ARTICLE:

+--

Rep. Sam Farr (D-Salinas), who fished in the Carmel River as a boy, said: “We are going to have some tough days ahead. But it is the right thing to do and we are going to get it done.”

Built in 1921, San Clemente Dam once stored drinking water for thousands of people around the Monterey Peninsula. It irrigated golf courses and helped run clanking sardine canneries. Today its reservoir is 90 percent silted up, choked with sand and mud. The dam does not provide electricity or flood protection.

In 1921, this dam was a marvel of engineering. It has fulfilled its purpose and its usefulness is behind us,” said Rob MacLean, president of the California American Water Co., which owns the dam.

State dam inspectors declared it unsafe in 1991, at risk of collapse in a major earthquake. That left Cal Am with two choices: shore it up, estimated now to cost $50 million, or tear it down for $84 million.

Rogers notes that after leaning toward repairing it for several years because the cost was cheaper, the water company in 2008 announced it would tear the structure down. Last spring, however, it changed course, saying that the poor state budget and liability questions made removal unfeasible.

+--

REQUESTS:
(a) Answer these questions from the San Clemente Dam article, one per line:
(i) In what year was the dam built?
(ii) What percentage of the dam's reservoir is silted up today?
(iii) In what year did state dam inspectors declare the dam unsafe?
(b) Copy out the part of the San Clemente Dam article between "Built in 1921, San" and "electricity or flood protection.", inclusive.

DATA EXCERPT:
+--

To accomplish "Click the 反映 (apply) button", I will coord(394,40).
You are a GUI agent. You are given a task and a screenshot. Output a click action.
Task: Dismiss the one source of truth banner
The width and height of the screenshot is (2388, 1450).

+--

FULL ANSWERS:
(a)
(i) 1921
(ii) 90 percent
(iii) 1991

(b)
Built in 1921, San Clemente Dam once stored drinking water for thousands of people around the Monterey Peninsula. It irrigated golf courses and helped run clanking sardine canneries. Today its reservoir is 90 percent silted up, choked with sand and mud. The dam does not provide electricity or flood protection.